***** PASSAGE *****
Adjusted for age, sex, race (white vs minority race), educational attainment. Diabetes excluded from final model due to colinearity with CCI. Localized cancer excluded due to lack of association with exercise capacity.

Abbreviations: COPD: Chronic obstructive pulmonary disease, CHF: Congestive heart failure, CVD: cardiovascular disease, CCI: Charlson Comorbidity Index

In sensitivity analysis restricted to patients referred for LCS, inference and magnitude of associations were very similar for the models of each individual comorbidity. In the fully adjusted model, CHF was significantly associated with poor EC (OR 2.38, 95% CI 1.07–5.32) though CCI was not (OR 1.3, 95% CI 0.81–2.10).

Discussion:

Within this cohort of smokers eligible for LCS, the prevalence of dyspnea and limitations in self-reported EC was high, and poor EC was strongly associated with medical comorbidities, primarily COPD. Many patients reported limitations in stair climbing, performance of moderate activities, and shortness of breath throughout the day, with 1 in 12 reporting the highest limitations for all three measures. In particular, the combination of COPD and CHF was very strongly associated with poor EC, confirming that multimorbidity plays a role in limited EC in older LCS-eligible smokers.

Several LCS guidelines explicitly state that participants be “in good health”24 without comorbidities that limit life expectancy, and able to tolerate diagnostic procedures for screen-detected findings and treatment for early stage lung cancer.25 However, there is no clear consensus as to what constitutes an adequate health status to participate in LCS, as most of these statements are qualitative. In general, routine cancer screening is recommended for patients with at least a 10 year life expectancy.26 Considering that only about a quarter of patients with CHF survive to 10 years, comorbidities are clearly important to consider when conducting SDM visits for LCS.27

Due to shared risk factors of age and smoking, COPD was highly prevalent in this study population. COPD presents a conundrum with respect to LCS eligibility, as it both independently increases the likelihood of developing lung cancer,28 but also decreases the likelihood of long term survival after treatment,29 and also impacts surgical candidacy. The combination of CHF and COPD conferred the highest likelihood of poor EC. Each condition contributes to limited aerobic exercise capacity through different physiologic mechanisms that are additive. Indeed no patients with both conditions reported a good EC and most reported a poor one. COPD and other tobacco and age-related conditions present a competing risk of death that may limit the benefit of the screening intervention.

Beyond the association with comorbidities, EC is an important indicator of health status and is an independent predictor of life expectancy. In some studies of patients with COPD, the presence of dyspnea with activities was more strongly predictive of mortality than FEV1.30 This is important as COPD is significantly under-diagnosed in the lung cancer screening population. Various measures of functional and exercise capacity have been found to be independently predictive of death among patients with heart failure,31 lung cancer,32 COPD,33 and overall.34 Unlike medical diagnoses, EC, whether measured by self-report or formal testing, is not routinely recorded in medical settings. Therefore, it likely does not play a large role in the shared decision-making process, but may still be a relevant factor for patients to consider when deciding to be screened. Shared decision-making as described by the Centers for Medicare and Medicaid decision memo requires a documented visit which includes discussion of eligibility, benefits and harms, and “the impact of comorbidities and ability or willingness to undergo diagnosis and treatment” prior to furnishing an order.35 EC may need to be considered in this context. Professional organizations have called for better integration of health status into SDM, including the need for better research in this area.36 Specific guidance on the impact of EC or comorbidities that should prompt more specific assessment of EC would be helpful.
***** RECORDED DATA *****
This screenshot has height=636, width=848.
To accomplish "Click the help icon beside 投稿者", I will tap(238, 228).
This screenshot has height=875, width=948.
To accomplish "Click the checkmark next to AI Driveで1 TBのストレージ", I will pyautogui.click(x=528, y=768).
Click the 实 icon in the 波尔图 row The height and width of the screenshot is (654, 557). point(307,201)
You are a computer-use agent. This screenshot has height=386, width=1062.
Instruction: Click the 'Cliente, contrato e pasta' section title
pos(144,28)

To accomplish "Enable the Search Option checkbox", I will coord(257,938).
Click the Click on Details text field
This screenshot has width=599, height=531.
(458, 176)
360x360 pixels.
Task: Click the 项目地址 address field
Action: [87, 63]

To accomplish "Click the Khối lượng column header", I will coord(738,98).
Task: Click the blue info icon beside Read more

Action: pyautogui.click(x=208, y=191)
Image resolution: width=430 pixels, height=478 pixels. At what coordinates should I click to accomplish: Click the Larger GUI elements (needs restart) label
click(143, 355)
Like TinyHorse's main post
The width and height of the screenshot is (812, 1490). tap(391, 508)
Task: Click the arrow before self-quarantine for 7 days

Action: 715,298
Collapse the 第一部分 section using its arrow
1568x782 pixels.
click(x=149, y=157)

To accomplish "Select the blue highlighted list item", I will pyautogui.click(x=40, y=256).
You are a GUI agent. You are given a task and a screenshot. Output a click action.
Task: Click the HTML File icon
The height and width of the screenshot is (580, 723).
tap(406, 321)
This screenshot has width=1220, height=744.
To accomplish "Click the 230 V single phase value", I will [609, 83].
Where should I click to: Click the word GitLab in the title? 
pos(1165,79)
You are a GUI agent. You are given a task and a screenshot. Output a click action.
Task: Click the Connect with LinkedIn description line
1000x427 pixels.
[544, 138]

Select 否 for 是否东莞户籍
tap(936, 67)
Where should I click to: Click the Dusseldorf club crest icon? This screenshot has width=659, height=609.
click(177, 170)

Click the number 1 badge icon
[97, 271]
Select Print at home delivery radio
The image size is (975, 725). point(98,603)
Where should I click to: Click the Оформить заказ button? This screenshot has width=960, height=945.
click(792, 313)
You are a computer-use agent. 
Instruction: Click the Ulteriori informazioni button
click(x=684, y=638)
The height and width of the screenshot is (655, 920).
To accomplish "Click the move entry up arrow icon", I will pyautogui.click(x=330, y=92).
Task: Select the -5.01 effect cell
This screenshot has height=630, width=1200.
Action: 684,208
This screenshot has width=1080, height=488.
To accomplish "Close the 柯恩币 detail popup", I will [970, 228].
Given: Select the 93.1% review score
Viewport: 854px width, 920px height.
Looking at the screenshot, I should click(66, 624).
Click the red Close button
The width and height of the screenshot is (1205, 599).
*****
EXERCISE AIM: Continue the discussion of exercise capacity in smokers eligible for lung cancer screening, starting right after its last sentence.

TASK ANSWER:
While lobectomy remains the gold-standard treatment for early stage lung cancer, SBRT is increasingly used for non-operative candidates.37 SBRT has yet to be proven equally effective when compared to lobectomy,7 though trials are ongoing. The use of SBRT is highly relevant when considering LCS in populations with high rates of comorbidity and poor EC. Many patients even with severe COPD, CHF or major exercise limitations can undergo SBRT with relative safety. However, including these patients in a lung cancer screening program may not be appropriate on a wider population level. Patients with higher comorbidity burden who are ineligible for surgery have significantly higher short and long-term mortality rates following lung cancer treatment and were very underrepresented in the NLST, whose participants were relatively healthy.38 These competing risks are nuanced and are challenging to consider during a brief shared decision-making encounter. Ideally, when completing the shared decision-making process, a clinician would weigh each of these factors and make an informed recommendation to the patient, which would then allow a patient to make a decision that is congruent with their values and the medical facts. The USPSTF has recommended expanding LCS to younger patients with lighter smoking history, which may shift the LCS population towards younger, healthier patients.39 Future work should focus on assessing the impact of comorbidity, multimorbidity and EC on LCS outcomes to help inform the process of shared decision-making and future LCS guidelines.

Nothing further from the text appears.